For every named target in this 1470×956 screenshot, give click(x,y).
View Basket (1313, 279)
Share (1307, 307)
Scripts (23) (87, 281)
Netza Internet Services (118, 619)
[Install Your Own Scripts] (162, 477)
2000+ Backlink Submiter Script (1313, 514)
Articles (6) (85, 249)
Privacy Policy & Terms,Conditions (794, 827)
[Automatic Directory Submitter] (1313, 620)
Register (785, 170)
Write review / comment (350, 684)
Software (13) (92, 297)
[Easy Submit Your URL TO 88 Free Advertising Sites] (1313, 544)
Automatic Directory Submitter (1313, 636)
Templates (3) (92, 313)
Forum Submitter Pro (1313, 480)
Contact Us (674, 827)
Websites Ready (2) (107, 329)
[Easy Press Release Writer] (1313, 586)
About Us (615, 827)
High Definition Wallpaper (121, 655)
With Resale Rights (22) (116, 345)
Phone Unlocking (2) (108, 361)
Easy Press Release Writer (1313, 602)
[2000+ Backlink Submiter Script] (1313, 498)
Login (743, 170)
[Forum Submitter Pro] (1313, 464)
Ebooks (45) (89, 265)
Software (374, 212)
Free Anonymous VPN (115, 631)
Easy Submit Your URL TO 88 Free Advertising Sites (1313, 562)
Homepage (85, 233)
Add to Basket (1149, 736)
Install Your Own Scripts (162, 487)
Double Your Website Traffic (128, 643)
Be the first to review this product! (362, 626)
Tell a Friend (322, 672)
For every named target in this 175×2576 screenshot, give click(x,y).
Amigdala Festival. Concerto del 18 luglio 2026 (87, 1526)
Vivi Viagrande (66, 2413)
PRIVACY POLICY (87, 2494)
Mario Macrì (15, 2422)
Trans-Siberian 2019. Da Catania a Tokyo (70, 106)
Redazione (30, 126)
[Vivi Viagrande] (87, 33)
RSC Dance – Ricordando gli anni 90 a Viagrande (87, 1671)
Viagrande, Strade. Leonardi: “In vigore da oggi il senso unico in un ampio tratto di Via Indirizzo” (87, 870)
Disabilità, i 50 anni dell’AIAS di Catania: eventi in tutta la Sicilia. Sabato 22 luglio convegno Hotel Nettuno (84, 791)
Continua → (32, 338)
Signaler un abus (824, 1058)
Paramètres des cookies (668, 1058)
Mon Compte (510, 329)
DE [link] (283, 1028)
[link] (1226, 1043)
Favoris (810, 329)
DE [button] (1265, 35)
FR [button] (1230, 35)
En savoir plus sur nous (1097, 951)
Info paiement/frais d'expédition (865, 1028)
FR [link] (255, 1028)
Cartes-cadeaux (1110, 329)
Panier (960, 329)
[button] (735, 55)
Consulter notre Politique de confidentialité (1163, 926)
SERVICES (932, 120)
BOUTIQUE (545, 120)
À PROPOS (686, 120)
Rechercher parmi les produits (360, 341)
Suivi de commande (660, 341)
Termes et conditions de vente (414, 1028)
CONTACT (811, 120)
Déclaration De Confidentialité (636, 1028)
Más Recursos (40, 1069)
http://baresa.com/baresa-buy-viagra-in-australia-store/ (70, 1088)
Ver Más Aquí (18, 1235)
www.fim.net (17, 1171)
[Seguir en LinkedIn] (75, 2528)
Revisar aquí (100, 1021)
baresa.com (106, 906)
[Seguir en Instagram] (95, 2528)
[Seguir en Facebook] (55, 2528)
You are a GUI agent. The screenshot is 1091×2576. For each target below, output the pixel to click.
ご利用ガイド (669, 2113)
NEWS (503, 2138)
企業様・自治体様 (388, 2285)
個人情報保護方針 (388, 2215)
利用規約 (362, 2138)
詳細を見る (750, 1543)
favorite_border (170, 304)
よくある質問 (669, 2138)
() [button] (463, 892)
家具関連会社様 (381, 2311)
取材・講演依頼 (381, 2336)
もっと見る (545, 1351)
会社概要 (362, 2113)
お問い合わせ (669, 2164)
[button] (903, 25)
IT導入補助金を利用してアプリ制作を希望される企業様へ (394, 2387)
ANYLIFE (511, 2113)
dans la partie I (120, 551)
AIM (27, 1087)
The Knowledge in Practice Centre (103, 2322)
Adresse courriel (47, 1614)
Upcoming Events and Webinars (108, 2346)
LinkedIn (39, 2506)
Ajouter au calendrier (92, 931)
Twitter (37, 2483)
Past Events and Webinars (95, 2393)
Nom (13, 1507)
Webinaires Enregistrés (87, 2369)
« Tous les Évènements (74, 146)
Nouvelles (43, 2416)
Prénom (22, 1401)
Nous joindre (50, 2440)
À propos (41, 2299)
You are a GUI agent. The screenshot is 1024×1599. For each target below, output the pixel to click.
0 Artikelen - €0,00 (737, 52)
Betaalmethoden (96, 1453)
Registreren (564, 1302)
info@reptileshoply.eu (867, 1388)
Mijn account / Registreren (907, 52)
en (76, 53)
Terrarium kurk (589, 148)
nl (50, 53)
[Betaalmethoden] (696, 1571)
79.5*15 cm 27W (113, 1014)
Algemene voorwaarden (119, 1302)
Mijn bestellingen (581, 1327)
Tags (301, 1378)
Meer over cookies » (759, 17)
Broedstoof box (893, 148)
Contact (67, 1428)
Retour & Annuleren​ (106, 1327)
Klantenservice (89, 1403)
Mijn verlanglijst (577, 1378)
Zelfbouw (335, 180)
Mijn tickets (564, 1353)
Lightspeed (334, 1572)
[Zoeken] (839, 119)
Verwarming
──────
- YOUR INSTRUCTIONS:
Could you copy out the data in full, exactly as it is written?

- FINAL ANSWER:
For every named target in this 1470×956 screenshot, give click(x,y).
View Basket (1313, 279)
Share (1307, 307)
Scripts (23) (87, 281)
Netza Internet Services (118, 619)
[Install Your Own Scripts] (162, 477)
2000+ Backlink Submiter Script (1313, 514)
Articles (6) (85, 249)
Privacy Policy & Terms,Conditions (794, 827)
[Automatic Directory Submitter] (1313, 620)
Register (785, 170)
Write review / comment (350, 684)
Software (13) (92, 297)
[Easy Submit Your URL TO 88 Free Advertising Sites] (1313, 544)
Automatic Directory Submitter (1313, 636)
Templates (3) (92, 313)
Forum Submitter Pro (1313, 480)
Contact Us (674, 827)
Websites Ready (2) (107, 329)
[Easy Press Release Writer] (1313, 586)
About Us (615, 827)
High Definition Wallpaper (121, 655)
With Resale Rights (22) (116, 345)
Phone Unlocking (2) (108, 361)
Easy Press Release Writer (1313, 602)
[2000+ Backlink Submiter Script] (1313, 498)
Login (743, 170)
[Forum Submitter Pro] (1313, 464)
Ebooks (45) (89, 265)
Software (374, 212)
Free Anonymous VPN (115, 631)
Easy Submit Your URL TO 88 Free Advertising Sites (1313, 562)
Homepage (85, 233)
Add to Basket (1149, 736)
Install Your Own Scripts (162, 487)
Double Your Website Traffic (128, 643)
Be the first to review this product! (362, 626)
Tell a Friend (322, 672)
For every named target in this 175×2576 screenshot, give click(x,y).
Amigdala Festival. Concerto del 18 luglio 2026 (87, 1526)
Vivi Viagrande (66, 2413)
PRIVACY POLICY (87, 2494)
Mario Macrì (15, 2422)
Trans-Siberian 2019. Da Catania a Tokyo (70, 106)
Redazione (30, 126)
[Vivi Viagrande] (87, 33)
RSC Dance – Ricordando gli anni 90 a Viagrande (87, 1671)
Viagrande, Strade. Leonardi: “In vigore da oggi il senso unico in un ampio tratto di Via Indirizzo” (87, 870)
Disabilità, i 50 anni dell’AIAS di Catania: eventi in tutta la Sicilia. Sabato 22 luglio convegno Hotel Nettuno (84, 791)
Continua → (32, 338)
Signaler un abus (824, 1058)
Paramètres des cookies (668, 1058)
Mon Compte (510, 329)
DE [link] (283, 1028)
[link] (1226, 1043)
Favoris (810, 329)
DE [button] (1265, 35)
FR [button] (1230, 35)
En savoir plus sur nous (1097, 951)
Info paiement/frais d'expédition (865, 1028)
FR [link] (255, 1028)
Cartes-cadeaux (1110, 329)
Panier (960, 329)
[button] (735, 55)
Consulter notre Politique de confidentialité (1163, 926)
SERVICES (932, 120)
BOUTIQUE (545, 120)
À PROPOS (686, 120)
Rechercher parmi les produits (360, 341)
Suivi de commande (660, 341)
Termes et conditions de vente (414, 1028)
CONTACT (811, 120)
Déclaration De Confidentialité (636, 1028)
Más Recursos (40, 1069)
http://baresa.com/baresa-buy-viagra-in-australia-store/ (70, 1088)
Ver Más Aquí (18, 1235)
www.fim.net (17, 1171)
[Seguir en LinkedIn] (75, 2528)
Revisar aquí (100, 1021)
baresa.com (106, 906)
[Seguir en Instagram] (95, 2528)
[Seguir en Facebook] (55, 2528)
You are a GUI agent. The screenshot is 1091×2576. For each target below, output the pixel to click.
ご利用ガイド (669, 2113)
NEWS (503, 2138)
企業様・自治体様 (388, 2285)
個人情報保護方針 (388, 2215)
利用規約 (362, 2138)
詳細を見る (750, 1543)
favorite_border (170, 304)
よくある質問 (669, 2138)
() [button] (463, 892)
家具関連会社様 (381, 2311)
取材・講演依頼 (381, 2336)
もっと見る (545, 1351)
会社概要 (362, 2113)
お問い合わせ (669, 2164)
[button] (903, 25)
IT導入補助金を利用してアプリ制作を希望される企業様へ (394, 2387)
ANYLIFE (511, 2113)
dans la partie I (120, 551)
AIM (27, 1087)
The Knowledge in Practice Centre (103, 2322)
Adresse courriel (47, 1614)
Upcoming Events and Webinars (108, 2346)
LinkedIn (39, 2506)
Ajouter au calendrier (92, 931)
Twitter (37, 2483)
Past Events and Webinars (95, 2393)
Nom (13, 1507)
Webinaires Enregistrés (87, 2369)
« Tous les Évènements (74, 146)
Nouvelles (43, 2416)
Prénom (22, 1401)
Nous joindre (50, 2440)
À propos (41, 2299)
You are a GUI agent. The screenshot is 1024×1599. For each target below, output the pixel to click.
0 Artikelen - €0,00 (737, 52)
Betaalmethoden (96, 1453)
Registreren (564, 1302)
info@reptileshoply.eu (867, 1388)
Mijn account / Registreren (907, 52)
en (76, 53)
Terrarium kurk (589, 148)
nl (50, 53)
[Betaalmethoden] (696, 1571)
79.5*15 cm 27W (113, 1014)
Algemene voorwaarden (119, 1302)
Mijn bestellingen (581, 1327)
Tags (301, 1378)
Meer over cookies » (759, 17)
Broedstoof box (893, 148)
Contact (67, 1428)
Retour & Annuleren​ (106, 1327)
Klantenservice (89, 1403)
Mijn verlanglijst (577, 1378)
Zelfbouw (335, 180)
Mijn tickets (564, 1353)
Lightspeed (334, 1572)
[Zoeken] (839, 119)
Verwarming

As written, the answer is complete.